International AIDS Economics Network meeting in Amsterdam focuses on sustainability of global response to HIV
Alan WhitesideArticle Type:
Article Number: 5
Experts look at economic tools to get ‘best bang for the buck’
ABSTRACT Renowned health economist and Aidspan Board member Alan Whiteside describes the International AIDS Economics Network meeting held in the runup to AIDS 2018 in Amsterdam last month. The sustainability of the AIDS response in the context of ‘shrinking donor funding’ was in the spotlight at this pre-meeting as well as at the main conference.
The International AIDS Economics Network (IAEN) held a two-day pre-conference in Amsterdam on 20th and 21st July, ahead of the 22nd International AIDS Conference. The theme was ‘Sustainable AIDS Response Results in the Era of Shrinking Donor Funding’. This was timely given the context of shrinking international funding for development assistance for health (DAH), and specifically, the HIV and AIDS epidemic. The meeting would not have been possible without support from a number of donors and the very hard work of the steering group, ably led by Dr Steven Forsythe of Avenir Health.
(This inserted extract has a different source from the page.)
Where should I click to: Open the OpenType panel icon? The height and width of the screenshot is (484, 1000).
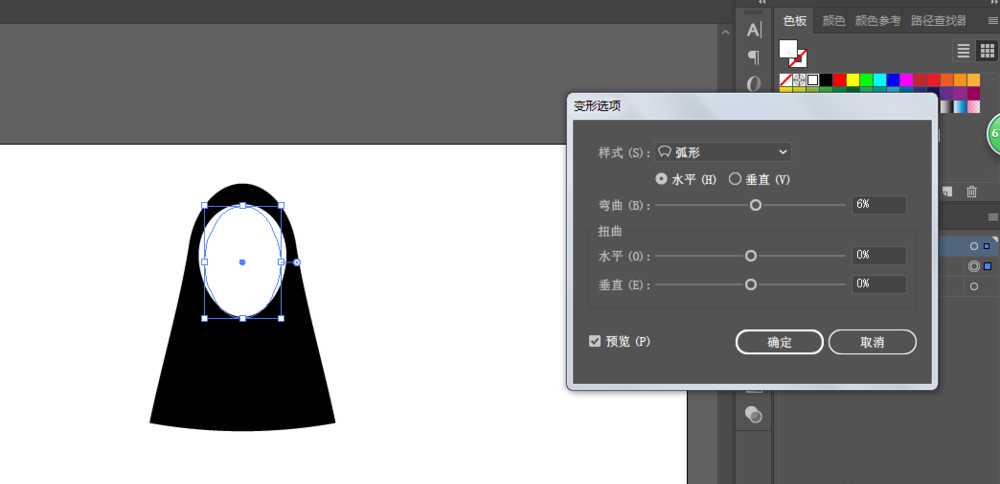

The topics included funding trends, costing, costs and cost-effectiveness, sustainability, and the economics of HIV testing. This meeting is important as it assumes that AIDS funding needs advocacy, and one way to obtain it is to show that it makes sense to spend resources here. At the same time, participants recognized these resources are finite and so looked at economic tools to get the ‘best bang for the buck’. They include modelling and cost-benefit and cost-effectiveness analyses.
The importance of the topic was indicated by the keynote speakers the meeting was able to draw for the opening. Ambassador Deborah Birx, U.S. Global AIDS Coordinator and U.S. Special Representative for Global Health Diplomacy, and Mark Dybul, Georgetown University Medical Center, and former head of the Global Fund, spoke on the first day.
All the presentations were interesting and had varying levels of technicality. Some big questions were raised. Health economist Charles Birungi asked, “Long-term liabilities of HIV financing = debt sentence? The fiscal impact of HIV in Uganda”. As we saw in the rest of the AIDS 2018 conference, the current best practice is to treat people as early as possible once they have tested HIV-positive and ensure they adhere to antiretroviral treatment. Barring significant scientific advances, an 18-year- old in Malawi could require drugs for 40 years or more. This has a cost, and the person receiving the treatment may not be able to afford it.
A deeply interesting presentation by Gavin George of the Health Economics and HIV/AIDS Research Division of the University of KwaZulu-Natal entitled “An examination of men’s wealth- and age-disparate partnerships in South Africa: A nationally representative cross-sectional survey” addressed the ‘sugar daddy’ syndrome. George used data from the National HIV Communication Survey of South Africa to assess this. He concluded:
- Comparatively wealthier men in both urban and rural areas are no more likely to engage in age-disparate partnering than poor men.
- Whiles age-disparate relationships are characterized by transactional sex, the relationships are not the sole domain of wealthier men.
- HIV prevention messaging highlighting the risk posed by the economically advantaged ‘sugar daddy’ may not be accurately representing the risk posed by older men across the economic spectrum.
This is not to say ‘transactional sex’ is not a driver of HIV, but rather that sugar daddy/sugar baby relationships may be over-emphasized. It feeds into another question that, to my mind, has never been properly answered. Where in poverty-stricken communities does the money for the ‘sugar’ come from?
Annie Haakenstad of Harvard’s TH Chan School of Public Health illustrated the dependence of many countries on DAH. She concluded, “Some countries may be able to spend substantially more of their domestic resources on HIV/AIDS relative to current spending. Some of the countries with the highest burden of HIV/AIDS and the most dependence on DAH may not be able to spend much more, however.” The question that arises from this is: which can, which can’t, and what should the global response be? As suggested elsewhere in the GFO, in an article discussing the ‘Risky Middle’ category of countries, this is both a political economy issue and a human rights issue.
Writing in the International Health Policies Newsletter on the meeting, Mit Phillips of Médecins Sans Frontières noted “Excellent presentations on political economy … However, the difficult choices that would be in real life the consequence of such theoretic modelling and investment comparisons were rarely touched upon, and nobody questioned the shrinking international and overall funding as a given. Some people were perhaps happy that sustainability was finally taking centre stage again, after 20 years of ignoring the reality of poor countries and weak health systems” (click here for more on this).
Economists are going to be increasingly important in the response to HIV and AIDS. Decisions made on a technical basis may not be popular. The reality is that as international funding decreases, this will evermore be how the world operates.
PowerPoint presentations from this pre-conference will soon be available on the International AIDS Economics Network website at www.iaen.org.